DIRECTIVE: Can you repeat the records below word for word, leaving out the pictures?

Data records
::::::

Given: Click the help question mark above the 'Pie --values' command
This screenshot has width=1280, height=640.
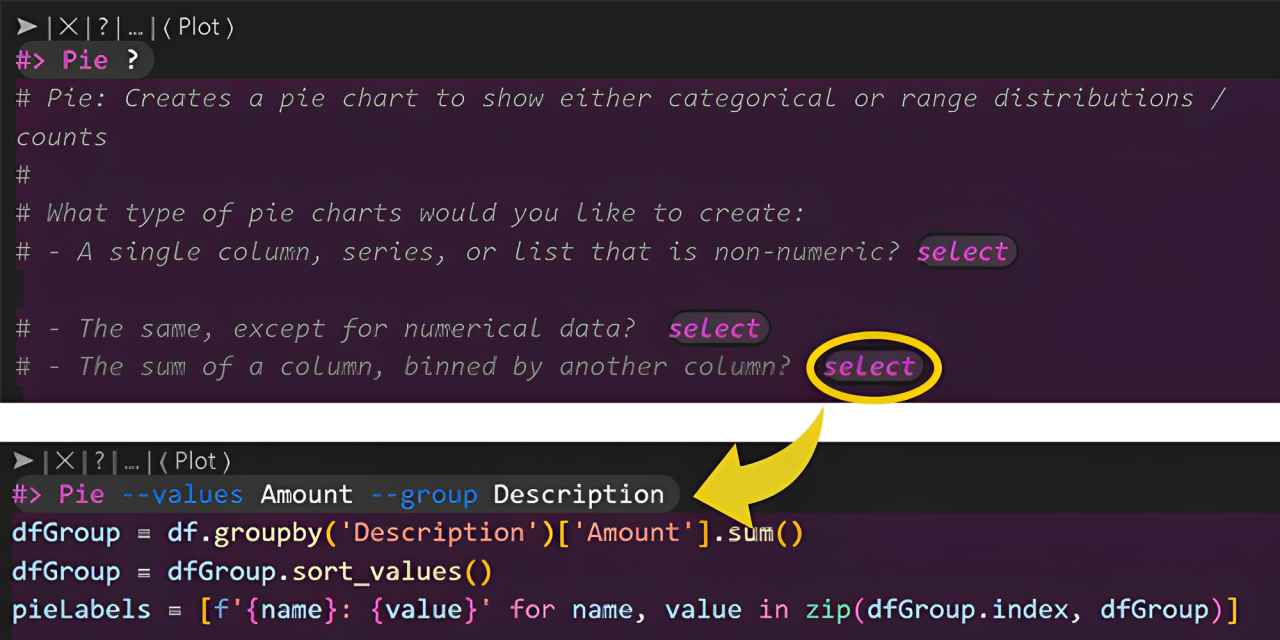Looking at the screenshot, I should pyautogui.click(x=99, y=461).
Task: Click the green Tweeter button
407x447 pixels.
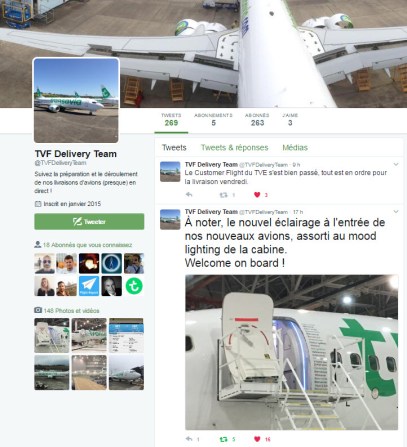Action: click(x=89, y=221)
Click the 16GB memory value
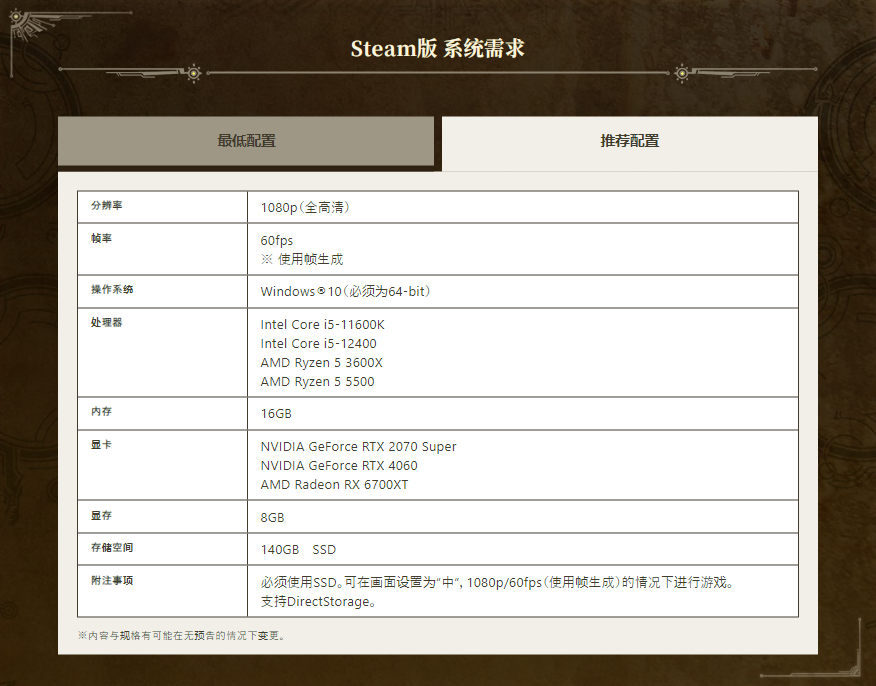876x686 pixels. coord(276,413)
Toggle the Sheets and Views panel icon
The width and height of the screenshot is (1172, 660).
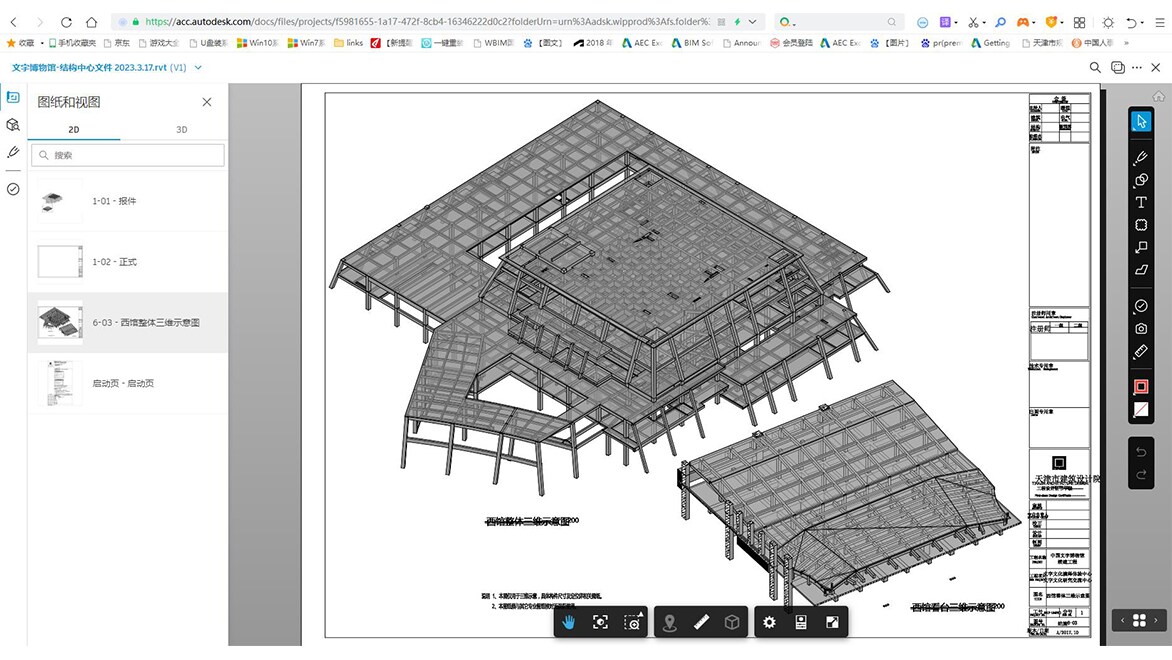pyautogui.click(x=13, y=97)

::::::

ANSWER TO THIS TASK:
Given: Click the help question mark above the 'Pie --values' command
This screenshot has width=1280, height=640.
Looking at the screenshot, I should pyautogui.click(x=99, y=461).
Task: Click the green Tweeter button
407x447 pixels.
Action: click(x=89, y=221)
Click the 16GB memory value
876x686 pixels. coord(276,413)
Toggle the Sheets and Views panel icon
The width and height of the screenshot is (1172, 660).
pyautogui.click(x=13, y=97)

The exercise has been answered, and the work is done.